Similar to existing law covering equine, all-terrain and farm animal activities, House Bill 633 provides for the defining of agritourism activities and provides a measure of limited liability for the risks inherent in those activities.
"What it does is allow rural folks to get insurance for activities that can help them increase income on their land outside of planting season," Anders said. "If we help agritourism get going, it has the potential to really complement the existing tourism in our area."

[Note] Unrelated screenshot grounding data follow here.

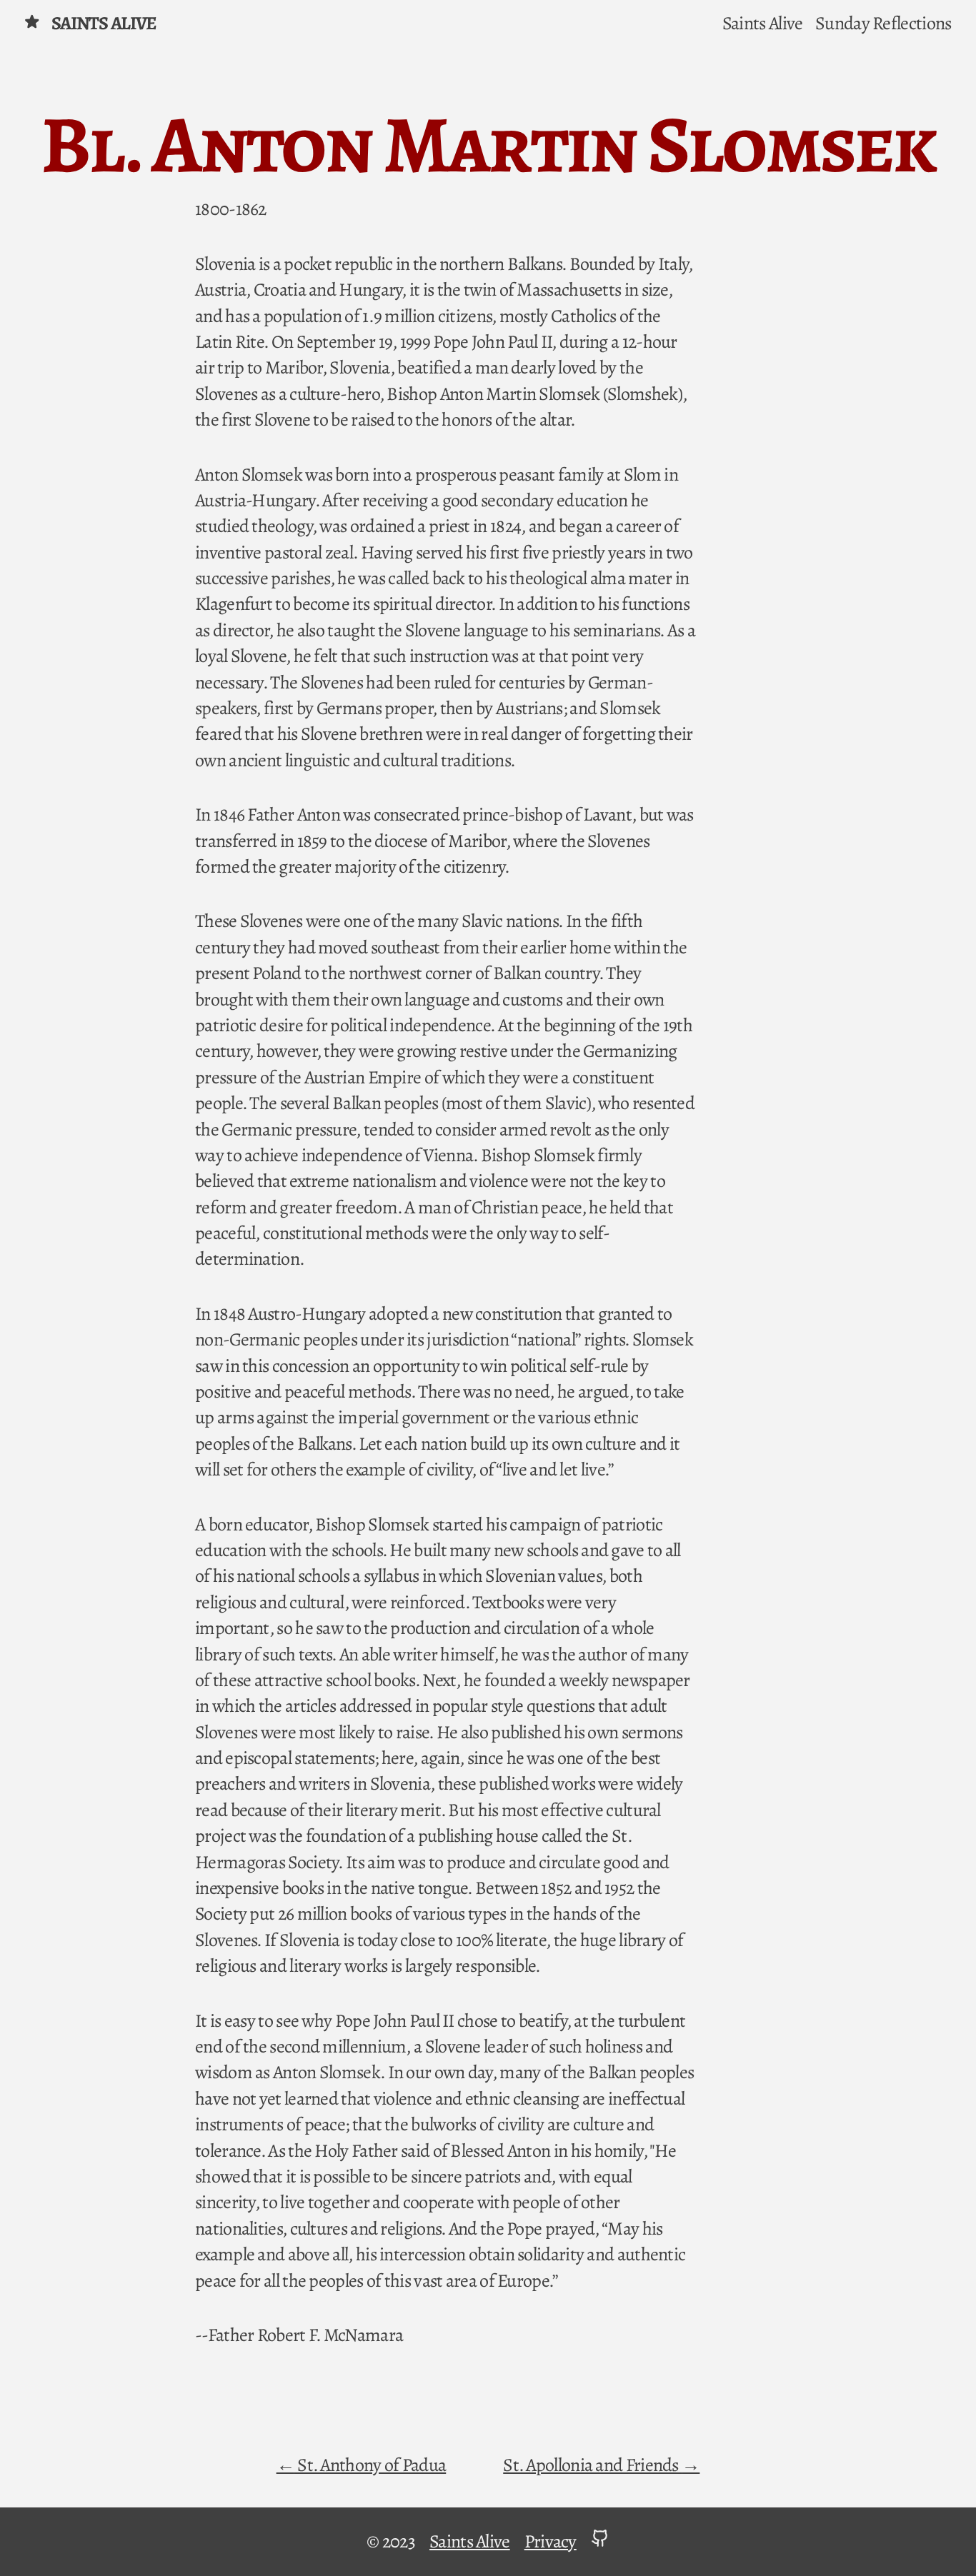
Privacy (550, 2541)
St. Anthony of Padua (370, 2464)
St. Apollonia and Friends (592, 2464)
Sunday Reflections (883, 23)
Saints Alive (104, 23)
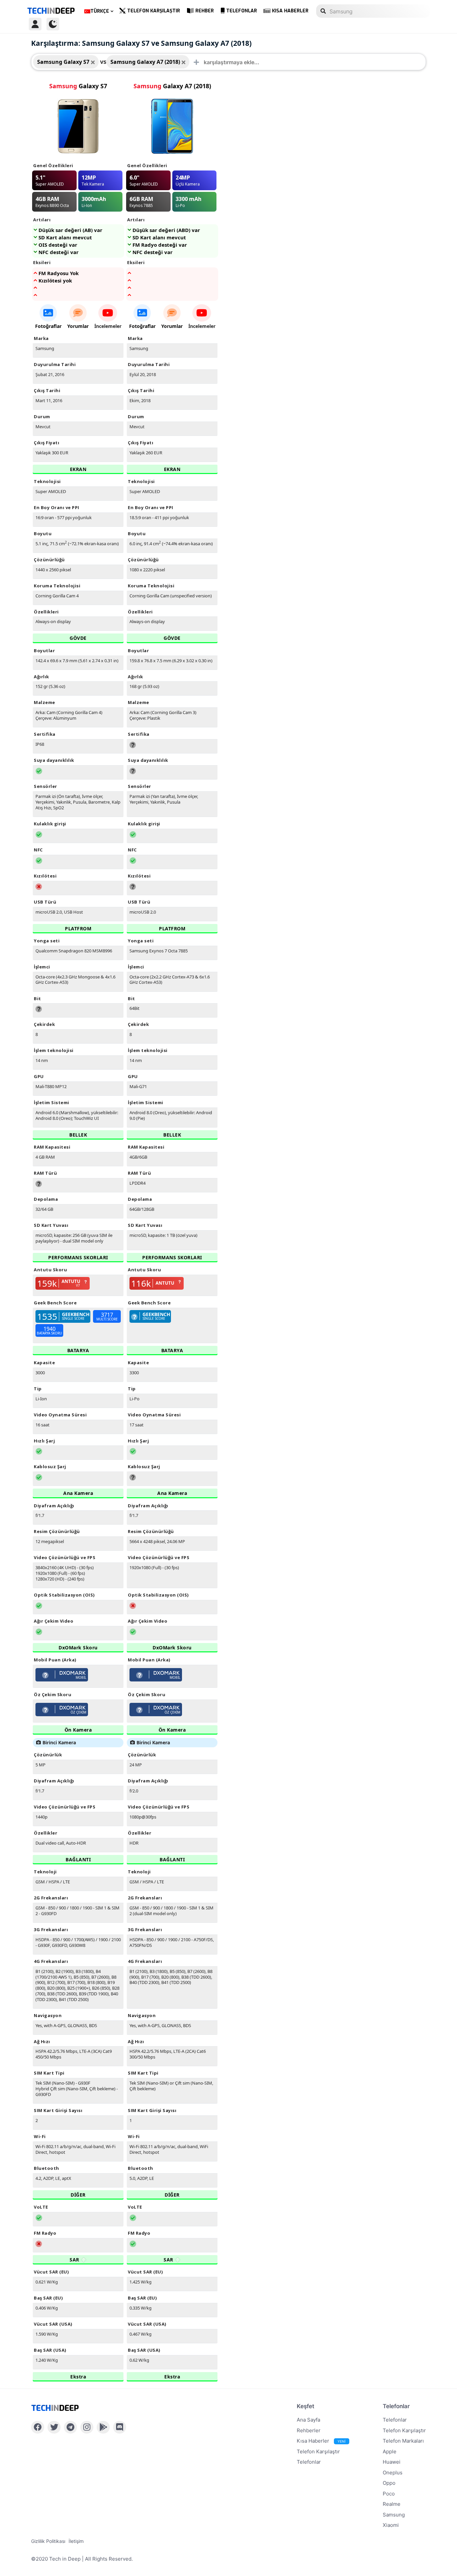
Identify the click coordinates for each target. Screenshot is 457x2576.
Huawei (391, 2462)
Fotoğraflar (48, 326)
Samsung (394, 2514)
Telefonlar (241, 11)
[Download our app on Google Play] (103, 2427)
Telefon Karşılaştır (153, 11)
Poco (389, 2493)
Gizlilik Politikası (48, 2541)
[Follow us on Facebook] (37, 2427)
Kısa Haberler (290, 11)
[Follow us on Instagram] (86, 2427)
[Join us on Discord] (119, 2427)
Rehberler (309, 2430)
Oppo (389, 2483)
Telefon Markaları (403, 2441)
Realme (391, 2504)
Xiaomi (391, 2525)
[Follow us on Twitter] (54, 2427)
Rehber (204, 11)
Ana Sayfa (308, 2420)
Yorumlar (78, 326)
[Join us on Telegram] (70, 2427)
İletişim (76, 2541)
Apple (389, 2451)
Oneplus (392, 2472)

Under the bill, each agritourism activity, whether a corn maze in Vidalia, a cotton gin tour in Frogmore or a Christmas tree farm in Ferriday would need to be recognized by the Commissioner of Agriculture as an official agritourism activity. The LSU AgCenter would then follow with a certification of each individual business to ensure it operates properly under the law.
Prominently displayed signs at each agritourism activity site would warn visitors that the operator of the activity is not liable for injury or death caused by the inherent risks of the specific activity. Agritourism operators are not protected from liability in the event of "willful or wanton disregard for the safety of the participant," however.
"We're not giving operators carte blanche to do whatever they want," Rep. Anders said. "We just want to make sure they have a level playing field on which to operate."
HB 633 sailed through the House by a 97-1 margin on May 13. The bill made it through a Senate committee last week and will head to the full Senate for debate possibly as early as this week.
"Through the process there have been a few tweaks here and there to tighten up some wording, but I'm thrilled that it essentially is going to the Senate as we wrote it," Anders said. "Sen. Thompson has been a great partner in this and we look forward to getting it passed."
Upon passage, the bill will go back to the House where the two versions will be reconciled before going to Governor Bobby Jindal's desk. Anders said he anticipates the governor will sign the bill.
"With the Department of Agriculture, the LSU AgCenter, Farm Bureau and everybody we've got on board, I don't know why he wouldn't sign it," he said.